There is no wasting time, and I feel like I am wasting time sometimes, or that I could have been more productive with this or that. I am a perfectionist, but I am definitely having to realize my shortcomings in this!

I'm feeling like my brain isn't smart right now. I hope I am not the only one that feels this way. I have been studying like it's nobodies business, and I am curious what the study habits are of my fellow classmates.
If any of you are reading this, care to enlighten me? :]
There are so many rabbit holes of information that it's hard to keep things straight.
I know that if it weren't for my fellow classmates, and their reminders of deadlines, I would feel like I was drowning slightly more than I am, haha!
All I know is that I am always praying about something.

Life in general
I've had a full week this week!

We got a baby grand piano on craigslist for an amazing deal. It's in amazing shape! I haven't had a piano for a long time, and I used to play everyday. I missed it, and I didn't realize how much until I started playing again.
Playing the piano is free therapy.
The minute my fingers strike the keys, I feel at home.
I'm lost in those keys.
Sometimes you can find home in the simplest of places. When your life is in transition constantly, which I feel like I have been over the last year or so, you long to feel some normalcy.
Normalcy in the sense that you are grounded in a routine. My routine is-- I don't have a routine. School starts on different times every day for the most part, and I'm having to place my life around my studying. I mean really who wants to be normal completely, I guess this is my new life and I have to grow accustomed to it.
You grow to find solace in the simple things in life like playing the piano for five minutes, the laughter of your nieces and nephews, praying, sipping coffee, attending weddings of people you care for, just taking part in life in small ways that you can.

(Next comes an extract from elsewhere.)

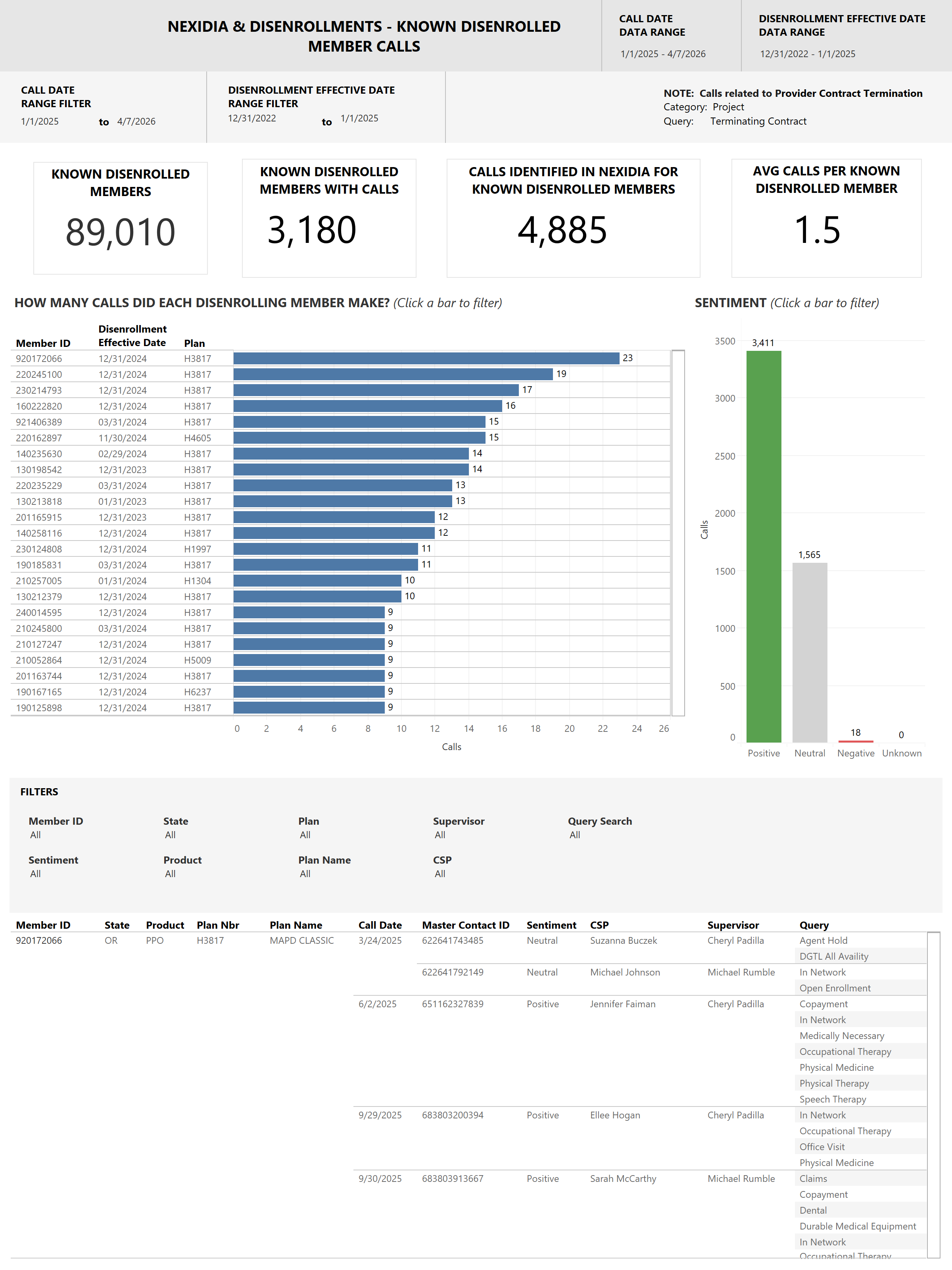Click the disenrollment start date 12/31/2022 field

coord(252,118)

I miss my friends and family I don't have as much time for as I did before
My best friends, you know who you are, I miss you so much.

Here's a glimpse into my life this week:



Love,
Amber







Tuesday, October 1, 2013

It won't be forever.

My second week of nursing school is underway, and I don't think I will ever be able to fit everything inside my brain that I have to fit.

There are things for days to pack inside there.

I have found myself doing more homework in these last two weeks than I feel like I have ever done in my whole college career before now. I know you might think I am over exaggerating, but I am not.
There are places to check, hidden assignments, nearly missed posts, and I guess I feel like my pre-nursing college days were easy as peach pie compared to this madness.

It's good, and I am not complaining. I enjoy the class time, and I feel like I can't get enough of it. I just feel like we were nurtured more in my prior college experience.

In my pre-nursing school days, If you had a test, you would know that it's over chapter such and such, but in nursing school they give you a list of questions to look up, a list of maybe four books the information for the whole sheet of questions might be in, and that's it! So you have two books that are 2000 pages each, and you maybe even one of those four books are split up into two books, with an index that lasts for days...

I was not prepared for this, but I feel like I am grabbing hold of these concepts at least.
Nursing school is not for the faint of heart.
You work hard.
Your laundry goes unfolded.
You might be found crying  in bedrooms and cars from the sheer overwhelming feelings of the list of things you have to do.
You worry a little about how you're going to have a job.
You write just to keep your sanity.
You pray on the way to school and on the way home from school just to make it.
And you hope that at the end of the two years, you're there carrying a diploma that says you made it to the finish line.